The deluxe edition (9780008601409) I ordered recently on AbeBooks arrived today. It was new and is still a first printing. I didn't notice any obvious printing errors but also didn't flip through each page yet.

It is huge. The spine is much thicker than the ~1200-page deluxe 2004 Lord of the Rings. Really feels like they should have done two volumes or used India paper or something here.

The slipcase was the tightest I've ever owned. The sides of it bow out a bit when the book is inserted. I had to tip it and give it several vigorous two-handed shakes to get the book out. It would not have been possible to get it out by pinching and pulling the spine without damaging it.


Sounds right for this edition.
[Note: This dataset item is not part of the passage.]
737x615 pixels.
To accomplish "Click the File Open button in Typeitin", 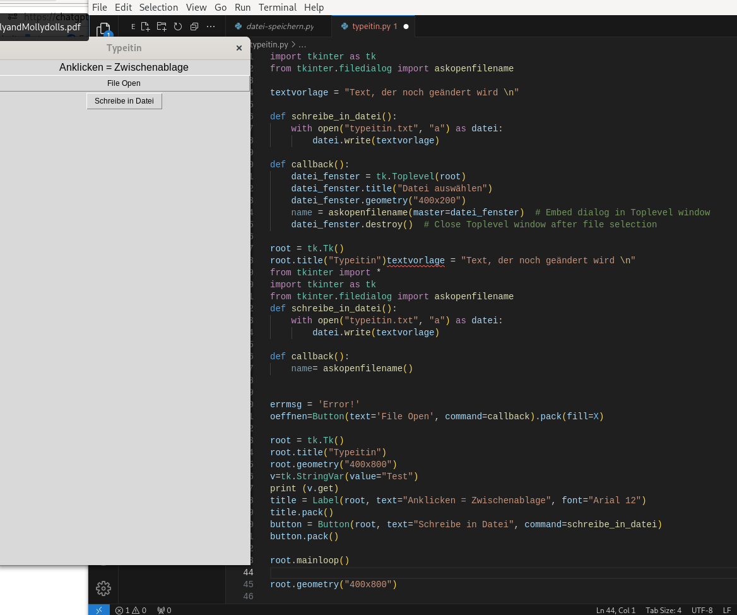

Mine isn't quite that bad (it doesn't bow), but I have no doubt it would not be possible to put it back in if read. Honestly, I'm still quite salty about this edition as I think the publisher really pushed things calling this "deluxe". It is a trade edition (essentially identical) without the jacket in a slipcase that doesn't fit. Mine did have some ink splodges, so got refunded and I decided not to replace, given the price and lack-of-quality.
4 March
2025-3-4 12:42:05 PM UTC

The late Stu wrote:


Sounds right for this edition. Mine isn't quite that bad (it doesn't bow), but I have no doubt it would not be possible to put it back in if read. Honestly, I'm still quite salty about this edition as I think the publisher really pushed things calling this "deluxe". It is a trade edition (essentially identical) without the jacket in a slipcase that doesn't fit. Mine did have some ink splodges, so got refunded and I decided not to replace, given the price and lack-of-quality.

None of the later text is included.